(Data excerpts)
=== Section Start ===
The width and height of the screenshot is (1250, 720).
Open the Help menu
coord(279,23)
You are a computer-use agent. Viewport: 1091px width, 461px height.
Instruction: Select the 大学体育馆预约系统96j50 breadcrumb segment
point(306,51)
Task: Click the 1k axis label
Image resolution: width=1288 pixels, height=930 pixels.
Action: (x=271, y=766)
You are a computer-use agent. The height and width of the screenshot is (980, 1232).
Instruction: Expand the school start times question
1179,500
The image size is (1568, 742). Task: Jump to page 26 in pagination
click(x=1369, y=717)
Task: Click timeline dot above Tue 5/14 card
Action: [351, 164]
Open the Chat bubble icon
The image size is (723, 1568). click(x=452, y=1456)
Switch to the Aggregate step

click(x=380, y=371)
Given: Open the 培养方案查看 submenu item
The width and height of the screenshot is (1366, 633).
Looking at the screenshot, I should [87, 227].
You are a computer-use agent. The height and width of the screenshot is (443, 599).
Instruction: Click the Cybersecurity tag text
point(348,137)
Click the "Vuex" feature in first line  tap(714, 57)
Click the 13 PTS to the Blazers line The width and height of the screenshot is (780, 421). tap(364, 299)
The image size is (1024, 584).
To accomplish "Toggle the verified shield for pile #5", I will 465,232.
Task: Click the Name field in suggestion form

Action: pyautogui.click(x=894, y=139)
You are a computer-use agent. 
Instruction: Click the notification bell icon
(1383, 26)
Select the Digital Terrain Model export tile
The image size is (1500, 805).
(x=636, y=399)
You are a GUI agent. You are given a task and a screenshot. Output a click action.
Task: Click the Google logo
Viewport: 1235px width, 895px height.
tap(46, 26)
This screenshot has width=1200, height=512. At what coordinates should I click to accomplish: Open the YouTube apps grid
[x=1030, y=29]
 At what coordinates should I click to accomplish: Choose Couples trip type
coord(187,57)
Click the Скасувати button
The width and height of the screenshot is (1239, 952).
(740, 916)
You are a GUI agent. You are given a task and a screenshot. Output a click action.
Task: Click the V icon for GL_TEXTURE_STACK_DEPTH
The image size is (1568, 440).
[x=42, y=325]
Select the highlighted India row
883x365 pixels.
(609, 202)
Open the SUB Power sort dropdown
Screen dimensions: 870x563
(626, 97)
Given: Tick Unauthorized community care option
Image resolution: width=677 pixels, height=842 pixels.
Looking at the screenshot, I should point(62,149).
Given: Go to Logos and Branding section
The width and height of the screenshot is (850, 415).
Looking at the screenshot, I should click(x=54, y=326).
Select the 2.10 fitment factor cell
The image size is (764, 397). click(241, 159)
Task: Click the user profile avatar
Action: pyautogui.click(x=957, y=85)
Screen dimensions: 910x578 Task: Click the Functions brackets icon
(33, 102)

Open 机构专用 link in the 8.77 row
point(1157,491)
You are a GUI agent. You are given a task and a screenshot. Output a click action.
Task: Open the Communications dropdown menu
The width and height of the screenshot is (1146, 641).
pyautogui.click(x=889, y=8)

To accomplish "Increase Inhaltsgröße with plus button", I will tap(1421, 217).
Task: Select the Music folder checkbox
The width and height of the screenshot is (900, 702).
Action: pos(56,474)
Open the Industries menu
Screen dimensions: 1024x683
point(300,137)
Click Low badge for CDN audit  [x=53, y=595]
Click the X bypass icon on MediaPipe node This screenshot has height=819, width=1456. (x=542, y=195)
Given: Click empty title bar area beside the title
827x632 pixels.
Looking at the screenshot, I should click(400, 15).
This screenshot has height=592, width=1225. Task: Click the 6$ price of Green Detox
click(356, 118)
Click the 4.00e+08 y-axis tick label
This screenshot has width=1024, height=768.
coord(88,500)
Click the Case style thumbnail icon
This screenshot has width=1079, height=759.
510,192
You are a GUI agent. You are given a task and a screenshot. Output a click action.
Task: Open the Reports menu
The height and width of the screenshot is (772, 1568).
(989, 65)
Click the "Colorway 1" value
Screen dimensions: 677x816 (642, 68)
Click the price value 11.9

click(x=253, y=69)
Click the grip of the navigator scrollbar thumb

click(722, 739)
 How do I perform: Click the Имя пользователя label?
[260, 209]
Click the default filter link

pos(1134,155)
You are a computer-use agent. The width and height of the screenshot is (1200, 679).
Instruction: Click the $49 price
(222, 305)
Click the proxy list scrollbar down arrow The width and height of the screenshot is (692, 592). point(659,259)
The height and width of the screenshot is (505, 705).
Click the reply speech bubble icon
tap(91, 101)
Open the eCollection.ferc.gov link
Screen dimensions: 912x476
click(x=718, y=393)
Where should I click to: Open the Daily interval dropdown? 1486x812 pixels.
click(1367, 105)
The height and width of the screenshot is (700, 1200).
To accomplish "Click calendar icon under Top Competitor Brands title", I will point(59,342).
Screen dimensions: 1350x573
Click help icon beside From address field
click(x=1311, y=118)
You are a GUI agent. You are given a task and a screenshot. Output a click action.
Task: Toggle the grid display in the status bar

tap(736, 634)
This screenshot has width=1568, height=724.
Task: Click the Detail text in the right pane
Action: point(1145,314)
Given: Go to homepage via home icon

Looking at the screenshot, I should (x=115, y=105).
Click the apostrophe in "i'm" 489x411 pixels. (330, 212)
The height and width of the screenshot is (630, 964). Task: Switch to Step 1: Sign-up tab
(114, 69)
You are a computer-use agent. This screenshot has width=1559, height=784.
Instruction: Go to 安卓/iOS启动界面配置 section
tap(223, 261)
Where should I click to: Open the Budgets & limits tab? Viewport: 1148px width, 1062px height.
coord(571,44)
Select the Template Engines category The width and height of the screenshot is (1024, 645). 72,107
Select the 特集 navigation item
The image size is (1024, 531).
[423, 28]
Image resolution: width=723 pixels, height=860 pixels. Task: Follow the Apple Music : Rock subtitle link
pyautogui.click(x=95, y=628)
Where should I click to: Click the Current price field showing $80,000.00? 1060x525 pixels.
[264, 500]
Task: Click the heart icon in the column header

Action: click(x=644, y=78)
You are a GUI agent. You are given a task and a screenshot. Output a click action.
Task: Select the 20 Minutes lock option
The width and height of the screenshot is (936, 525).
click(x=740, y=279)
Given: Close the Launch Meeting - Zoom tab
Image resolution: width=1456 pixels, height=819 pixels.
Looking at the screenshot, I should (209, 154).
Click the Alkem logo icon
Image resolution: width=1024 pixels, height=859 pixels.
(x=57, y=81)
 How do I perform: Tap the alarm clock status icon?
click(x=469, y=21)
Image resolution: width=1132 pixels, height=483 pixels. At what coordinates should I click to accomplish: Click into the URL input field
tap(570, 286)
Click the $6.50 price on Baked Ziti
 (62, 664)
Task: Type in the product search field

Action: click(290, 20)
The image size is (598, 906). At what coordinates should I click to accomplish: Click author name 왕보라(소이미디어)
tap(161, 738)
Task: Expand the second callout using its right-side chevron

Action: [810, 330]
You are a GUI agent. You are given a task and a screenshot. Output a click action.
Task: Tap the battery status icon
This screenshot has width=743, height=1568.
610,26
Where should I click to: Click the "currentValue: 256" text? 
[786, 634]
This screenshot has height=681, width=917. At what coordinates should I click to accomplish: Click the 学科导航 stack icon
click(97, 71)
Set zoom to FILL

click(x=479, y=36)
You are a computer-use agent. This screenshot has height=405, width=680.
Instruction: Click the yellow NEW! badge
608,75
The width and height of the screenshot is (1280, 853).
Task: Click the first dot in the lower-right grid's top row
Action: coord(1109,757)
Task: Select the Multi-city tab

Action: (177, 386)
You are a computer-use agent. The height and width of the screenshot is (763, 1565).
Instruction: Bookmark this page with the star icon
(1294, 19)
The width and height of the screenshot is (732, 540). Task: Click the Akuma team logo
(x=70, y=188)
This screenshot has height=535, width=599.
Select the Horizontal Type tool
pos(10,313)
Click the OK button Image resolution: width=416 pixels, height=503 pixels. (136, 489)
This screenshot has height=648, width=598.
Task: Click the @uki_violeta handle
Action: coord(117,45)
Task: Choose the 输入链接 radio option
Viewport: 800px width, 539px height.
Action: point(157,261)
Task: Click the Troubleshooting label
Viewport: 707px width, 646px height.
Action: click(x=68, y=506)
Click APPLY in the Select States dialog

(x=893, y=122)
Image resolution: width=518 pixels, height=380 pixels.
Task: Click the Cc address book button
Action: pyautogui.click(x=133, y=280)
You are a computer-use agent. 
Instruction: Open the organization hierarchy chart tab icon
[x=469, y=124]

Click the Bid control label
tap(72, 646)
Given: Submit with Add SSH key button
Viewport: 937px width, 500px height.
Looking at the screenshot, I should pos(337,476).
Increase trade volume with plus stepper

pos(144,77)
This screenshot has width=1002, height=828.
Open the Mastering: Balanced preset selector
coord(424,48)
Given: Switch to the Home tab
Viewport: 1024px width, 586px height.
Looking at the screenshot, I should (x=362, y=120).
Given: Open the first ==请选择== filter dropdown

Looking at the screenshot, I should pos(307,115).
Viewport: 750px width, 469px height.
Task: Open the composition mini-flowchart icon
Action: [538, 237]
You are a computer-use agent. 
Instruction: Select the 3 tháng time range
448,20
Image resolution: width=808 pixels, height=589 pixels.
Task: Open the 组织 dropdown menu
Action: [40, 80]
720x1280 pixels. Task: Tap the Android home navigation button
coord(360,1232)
=== Section End ===
## EXERCISE
Where the word "will" appears in a line of the entries, copy that line.

## ANSWER BOX
To accomplish "Toggle the verified shield for pile #5", I will 465,232.
To accomplish "Increase Inhaltsgröße with plus button", I will tap(1421, 217).
To accomplish "Click calendar icon under Top Competitor Brands title", I will point(59,342).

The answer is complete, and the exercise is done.